The scrutiny on the inefficient, iniquitous individual insurance market continues, with David Lazarus’ column in the Los Angeles Times.
We’ve explored before how women get discriminated against in the individual insurance market. They have to pay significant surcharges for maternity coverage. A recent NY Times story spotlighted how a C-section can be classified as a pre-existing condition that leads to higher premiums or a denial of coverage.
But now the California insurance marketplace had come full circle: Lazarus reports that three insurers: Aetna, Blue Cross, and now Blue Shield are charging men and women differently, and others are now looking to go there as well.
Where does it stop? As Lazarus says:
But parsing rates according to gender is a relatively new phenomenon. If women are more expensive than men to insure, and middle-aged women are significantly more expensive than middle-aged men, what about, say, older women with red hair? After all, they have fairer skin and thus are more susceptible to skin cancer.
How about if, statistically speaking, blacks are more expensive to insure than whites? Or Christians more expensive to cover than kosher-observing Jews?
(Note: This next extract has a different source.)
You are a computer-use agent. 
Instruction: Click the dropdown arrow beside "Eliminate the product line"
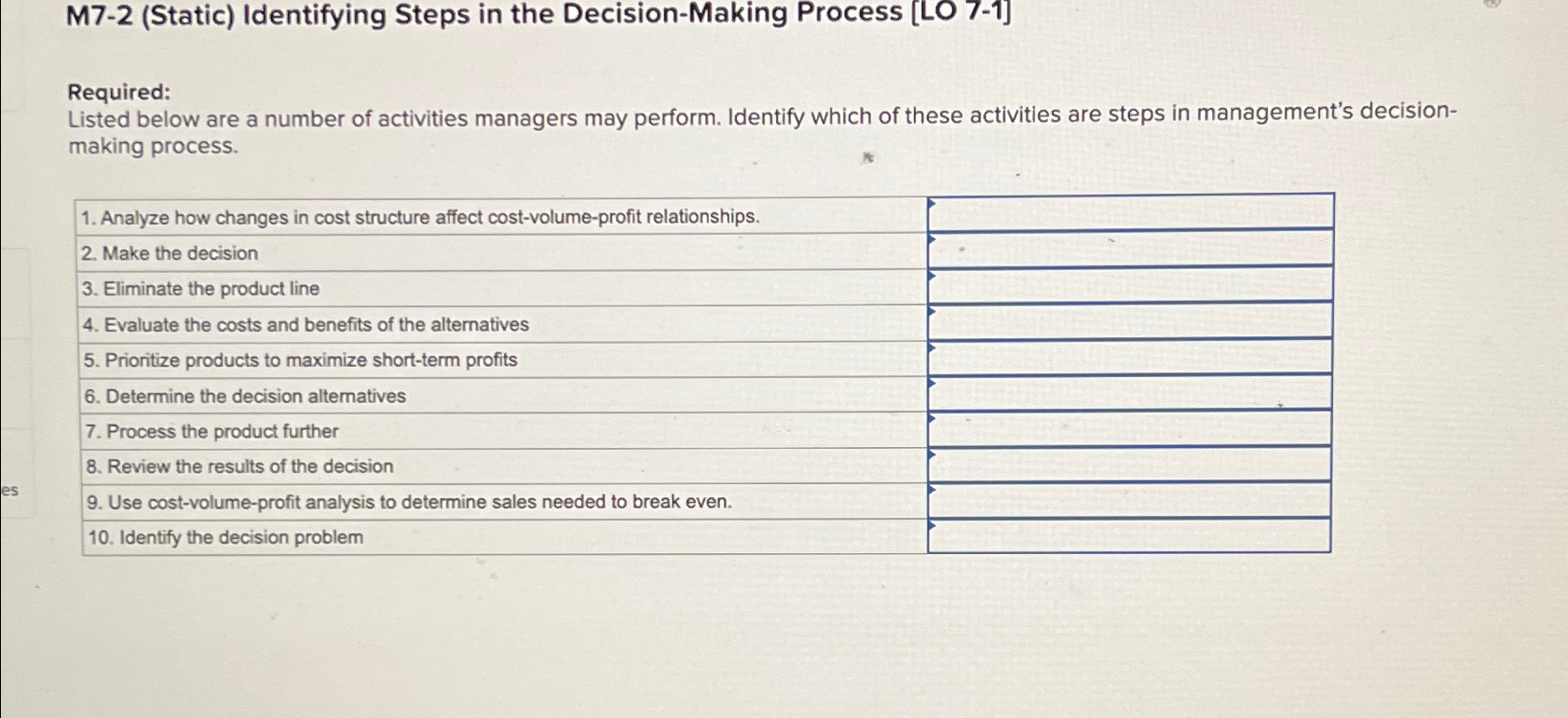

How far will insurers go in determining risks?
This may be a standard insurance practice, but I think the public realizes that this is unacceptable social policy to have such discrimination, against women or any other group.
We should pass bills like AB1962(De La Torre) to require maternity as a basic benefit; institute guaranteed issue in the individual insurance market so that those with “pre-existing conditions” can get coverage; and fundamentally reform the health system to expand group coverage and shrink the individual market–where women and others are subject to discrimination, in multiple ways.
One last point: I keep reading that McCain is interested in appealling to women voters, but how can he explain to them his health plan, which would shift millions into the individual market, where they are likely to be discriminated against?